Records from a data source:
++++++++++++++++++++

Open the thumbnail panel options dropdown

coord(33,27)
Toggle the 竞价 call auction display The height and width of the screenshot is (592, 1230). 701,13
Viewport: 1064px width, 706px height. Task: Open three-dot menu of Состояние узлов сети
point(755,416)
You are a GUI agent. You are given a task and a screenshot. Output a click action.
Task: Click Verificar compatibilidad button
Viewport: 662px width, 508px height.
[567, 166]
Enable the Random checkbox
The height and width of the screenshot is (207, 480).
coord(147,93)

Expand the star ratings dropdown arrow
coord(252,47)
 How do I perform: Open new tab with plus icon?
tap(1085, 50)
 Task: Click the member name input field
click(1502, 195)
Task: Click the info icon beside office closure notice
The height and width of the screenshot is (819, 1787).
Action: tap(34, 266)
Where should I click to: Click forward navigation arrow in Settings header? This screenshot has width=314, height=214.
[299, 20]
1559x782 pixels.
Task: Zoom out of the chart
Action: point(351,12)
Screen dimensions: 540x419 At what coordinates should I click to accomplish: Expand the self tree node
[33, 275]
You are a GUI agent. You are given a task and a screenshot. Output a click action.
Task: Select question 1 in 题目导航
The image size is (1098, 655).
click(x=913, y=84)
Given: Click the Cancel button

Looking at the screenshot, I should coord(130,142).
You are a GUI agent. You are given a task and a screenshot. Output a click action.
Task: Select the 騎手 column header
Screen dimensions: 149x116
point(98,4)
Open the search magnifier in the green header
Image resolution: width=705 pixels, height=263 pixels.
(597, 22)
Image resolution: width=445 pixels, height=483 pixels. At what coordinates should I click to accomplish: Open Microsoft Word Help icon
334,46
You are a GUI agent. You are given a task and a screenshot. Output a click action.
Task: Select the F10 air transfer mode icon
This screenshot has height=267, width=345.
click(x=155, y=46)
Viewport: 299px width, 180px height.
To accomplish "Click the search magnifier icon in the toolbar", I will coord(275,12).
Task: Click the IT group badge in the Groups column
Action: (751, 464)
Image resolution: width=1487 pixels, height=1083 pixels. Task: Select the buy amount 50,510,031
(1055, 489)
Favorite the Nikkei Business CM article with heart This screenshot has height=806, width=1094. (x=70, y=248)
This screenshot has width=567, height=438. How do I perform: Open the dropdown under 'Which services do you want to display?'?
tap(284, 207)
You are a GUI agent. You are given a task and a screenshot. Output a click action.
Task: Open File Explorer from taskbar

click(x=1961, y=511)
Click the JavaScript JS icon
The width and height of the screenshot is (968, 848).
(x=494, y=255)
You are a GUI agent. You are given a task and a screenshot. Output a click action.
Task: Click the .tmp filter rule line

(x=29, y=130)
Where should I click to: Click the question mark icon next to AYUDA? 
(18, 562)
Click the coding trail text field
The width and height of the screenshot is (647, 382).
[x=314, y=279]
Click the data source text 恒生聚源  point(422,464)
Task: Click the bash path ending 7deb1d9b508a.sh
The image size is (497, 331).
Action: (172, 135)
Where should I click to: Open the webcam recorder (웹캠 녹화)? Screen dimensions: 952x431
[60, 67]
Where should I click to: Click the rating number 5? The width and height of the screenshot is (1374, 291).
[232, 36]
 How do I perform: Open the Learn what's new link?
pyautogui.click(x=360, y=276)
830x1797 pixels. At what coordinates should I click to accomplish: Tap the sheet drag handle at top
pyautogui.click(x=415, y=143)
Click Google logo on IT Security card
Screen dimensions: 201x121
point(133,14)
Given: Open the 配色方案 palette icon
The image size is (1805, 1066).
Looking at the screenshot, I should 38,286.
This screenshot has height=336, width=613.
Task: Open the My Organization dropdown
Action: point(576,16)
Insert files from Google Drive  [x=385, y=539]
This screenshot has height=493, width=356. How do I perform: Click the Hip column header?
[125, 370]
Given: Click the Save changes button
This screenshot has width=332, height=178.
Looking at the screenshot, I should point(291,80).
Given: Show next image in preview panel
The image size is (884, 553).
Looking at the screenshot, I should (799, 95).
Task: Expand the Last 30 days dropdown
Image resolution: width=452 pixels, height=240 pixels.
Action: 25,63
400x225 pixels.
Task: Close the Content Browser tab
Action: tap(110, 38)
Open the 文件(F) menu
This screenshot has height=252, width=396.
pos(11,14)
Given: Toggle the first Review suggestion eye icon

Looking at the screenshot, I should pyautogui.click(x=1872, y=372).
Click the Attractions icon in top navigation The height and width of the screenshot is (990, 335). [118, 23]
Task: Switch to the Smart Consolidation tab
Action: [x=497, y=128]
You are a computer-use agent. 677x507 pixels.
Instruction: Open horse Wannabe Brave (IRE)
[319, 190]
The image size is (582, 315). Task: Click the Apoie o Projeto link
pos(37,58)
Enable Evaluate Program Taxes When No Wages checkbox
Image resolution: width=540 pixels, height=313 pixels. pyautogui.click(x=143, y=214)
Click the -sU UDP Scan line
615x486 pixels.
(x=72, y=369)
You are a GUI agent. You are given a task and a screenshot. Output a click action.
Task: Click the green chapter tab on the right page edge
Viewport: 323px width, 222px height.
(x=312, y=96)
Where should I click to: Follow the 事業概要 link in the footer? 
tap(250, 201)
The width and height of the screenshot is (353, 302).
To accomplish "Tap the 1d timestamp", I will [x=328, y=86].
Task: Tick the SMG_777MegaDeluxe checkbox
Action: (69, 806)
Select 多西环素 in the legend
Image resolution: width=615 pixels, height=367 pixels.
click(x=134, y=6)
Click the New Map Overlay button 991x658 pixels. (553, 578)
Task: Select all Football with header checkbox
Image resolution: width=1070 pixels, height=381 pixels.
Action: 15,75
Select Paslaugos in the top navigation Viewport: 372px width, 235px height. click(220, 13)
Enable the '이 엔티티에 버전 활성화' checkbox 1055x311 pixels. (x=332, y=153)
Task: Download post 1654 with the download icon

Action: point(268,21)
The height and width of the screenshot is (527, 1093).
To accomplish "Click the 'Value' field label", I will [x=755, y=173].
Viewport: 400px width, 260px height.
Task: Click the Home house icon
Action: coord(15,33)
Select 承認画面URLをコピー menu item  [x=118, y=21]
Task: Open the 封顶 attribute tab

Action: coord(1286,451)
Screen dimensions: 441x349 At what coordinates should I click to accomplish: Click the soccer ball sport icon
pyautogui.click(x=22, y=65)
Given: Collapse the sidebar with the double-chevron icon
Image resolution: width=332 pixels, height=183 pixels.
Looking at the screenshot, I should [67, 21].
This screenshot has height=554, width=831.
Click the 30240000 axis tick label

++++++++++++++++++++

■ **To be done**
Swap "GUI agent" for "screen agent" throughout the records above, leaving everything else unchanged, and write the records out again.

■ **Expected answer**
Open the thumbnail panel options dropdown

coord(33,27)
Toggle the 竞价 call auction display The height and width of the screenshot is (592, 1230). 701,13
Viewport: 1064px width, 706px height. Task: Open three-dot menu of Состояние узлов сети
point(755,416)
You are a screen agent. You are given a task and a screenshot. Output a click action.
Task: Click Verificar compatibilidad button
Viewport: 662px width, 508px height.
[567, 166]
Enable the Random checkbox
The height and width of the screenshot is (207, 480).
coord(147,93)

Expand the star ratings dropdown arrow
coord(252,47)
 How do I perform: Open new tab with plus icon?
tap(1085, 50)
 Task: Click the member name input field
click(1502, 195)
Task: Click the info icon beside office closure notice
The height and width of the screenshot is (819, 1787).
Action: tap(34, 266)
Where should I click to: Click forward navigation arrow in Settings header? This screenshot has width=314, height=214.
[299, 20]
1559x782 pixels.
Task: Zoom out of the chart
Action: point(351,12)
Screen dimensions: 540x419 At what coordinates should I click to accomplish: Expand the self tree node
[33, 275]
You are a screen agent. You are given a task and a screenshot. Output a click action.
Task: Select question 1 in 题目导航
The image size is (1098, 655).
click(x=913, y=84)
Given: Click the Cancel button

Looking at the screenshot, I should coord(130,142).
You are a screen agent. You are given a task and a screenshot. Output a click action.
Task: Select the 騎手 column header
Screen dimensions: 149x116
point(98,4)
Open the search magnifier in the green header
Image resolution: width=705 pixels, height=263 pixels.
(597, 22)
Image resolution: width=445 pixels, height=483 pixels. At what coordinates should I click to accomplish: Open Microsoft Word Help icon
334,46
You are a screen agent. You are given a task and a screenshot. Output a click action.
Task: Select the F10 air transfer mode icon
This screenshot has height=267, width=345.
click(x=155, y=46)
Viewport: 299px width, 180px height.
To accomplish "Click the search magnifier icon in the toolbar", I will coord(275,12).
Task: Click the IT group badge in the Groups column
Action: (751, 464)
Image resolution: width=1487 pixels, height=1083 pixels. Task: Select the buy amount 50,510,031
(1055, 489)
Favorite the Nikkei Business CM article with heart This screenshot has height=806, width=1094. (x=70, y=248)
This screenshot has width=567, height=438. How do I perform: Open the dropdown under 'Which services do you want to display?'?
tap(284, 207)
You are a screen agent. You are given a task and a screenshot. Output a click action.
Task: Open File Explorer from taskbar

click(x=1961, y=511)
Click the JavaScript JS icon
The width and height of the screenshot is (968, 848).
(x=494, y=255)
You are a screen agent. You are given a task and a screenshot. Output a click action.
Task: Click the .tmp filter rule line

(x=29, y=130)
Where should I click to: Click the question mark icon next to AYUDA? 
(18, 562)
Click the coding trail text field
The width and height of the screenshot is (647, 382).
[x=314, y=279]
Click the data source text 恒生聚源  point(422,464)
Task: Click the bash path ending 7deb1d9b508a.sh
The image size is (497, 331).
Action: (172, 135)
Where should I click to: Open the webcam recorder (웹캠 녹화)? Screen dimensions: 952x431
[60, 67]
Where should I click to: Click the rating number 5? The width and height of the screenshot is (1374, 291).
[232, 36]
 How do I perform: Open the Learn what's new link?
pyautogui.click(x=360, y=276)
830x1797 pixels. At what coordinates should I click to accomplish: Tap the sheet drag handle at top
pyautogui.click(x=415, y=143)
Click Google logo on IT Security card
Screen dimensions: 201x121
point(133,14)
Given: Open the 配色方案 palette icon
The image size is (1805, 1066).
Looking at the screenshot, I should 38,286.
This screenshot has height=336, width=613.
Task: Open the My Organization dropdown
Action: point(576,16)
Insert files from Google Drive  [x=385, y=539]
This screenshot has height=493, width=356. How do I perform: Click the Hip column header?
[125, 370]
Given: Click the Save changes button
This screenshot has width=332, height=178.
Looking at the screenshot, I should point(291,80).
Given: Show next image in preview panel
The image size is (884, 553).
Looking at the screenshot, I should (799, 95).
Task: Expand the Last 30 days dropdown
Image resolution: width=452 pixels, height=240 pixels.
Action: 25,63
400x225 pixels.
Task: Close the Content Browser tab
Action: tap(110, 38)
Open the 文件(F) menu
This screenshot has height=252, width=396.
pos(11,14)
Given: Toggle the first Review suggestion eye icon

Looking at the screenshot, I should pyautogui.click(x=1872, y=372).
Click the Attractions icon in top navigation The height and width of the screenshot is (990, 335). [118, 23]
Task: Switch to the Smart Consolidation tab
Action: [x=497, y=128]
You are a computer-use agent. 677x507 pixels.
Instruction: Open horse Wannabe Brave (IRE)
[319, 190]
The image size is (582, 315). Task: Click the Apoie o Projeto link
pos(37,58)
Enable Evaluate Program Taxes When No Wages checkbox
Image resolution: width=540 pixels, height=313 pixels. pyautogui.click(x=143, y=214)
Click the -sU UDP Scan line
615x486 pixels.
(x=72, y=369)
You are a screen agent. You are given a task and a screenshot. Output a click action.
Task: Click the green chapter tab on the right page edge
Viewport: 323px width, 222px height.
(x=312, y=96)
Where should I click to: Follow the 事業概要 link in the footer? 
tap(250, 201)
The width and height of the screenshot is (353, 302).
To accomplish "Tap the 1d timestamp", I will [x=328, y=86].
Task: Tick the SMG_777MegaDeluxe checkbox
Action: (69, 806)
Select 多西环素 in the legend
Image resolution: width=615 pixels, height=367 pixels.
click(x=134, y=6)
Click the New Map Overlay button 991x658 pixels. (553, 578)
Task: Select all Football with header checkbox
Image resolution: width=1070 pixels, height=381 pixels.
Action: 15,75
Select Paslaugos in the top navigation Viewport: 372px width, 235px height. click(220, 13)
Enable the '이 엔티티에 버전 활성화' checkbox 1055x311 pixels. (x=332, y=153)
Task: Download post 1654 with the download icon

Action: point(268,21)
The height and width of the screenshot is (527, 1093).
To accomplish "Click the 'Value' field label", I will [x=755, y=173].
Viewport: 400px width, 260px height.
Task: Click the Home house icon
Action: coord(15,33)
Select 承認画面URLをコピー menu item  [x=118, y=21]
Task: Open the 封顶 attribute tab

Action: coord(1286,451)
Screen dimensions: 441x349 At what coordinates should I click to accomplish: Click the soccer ball sport icon
pyautogui.click(x=22, y=65)
Given: Collapse the sidebar with the double-chevron icon
Image resolution: width=332 pixels, height=183 pixels.
Looking at the screenshot, I should [67, 21].
This screenshot has height=554, width=831.
Click the 30240000 axis tick label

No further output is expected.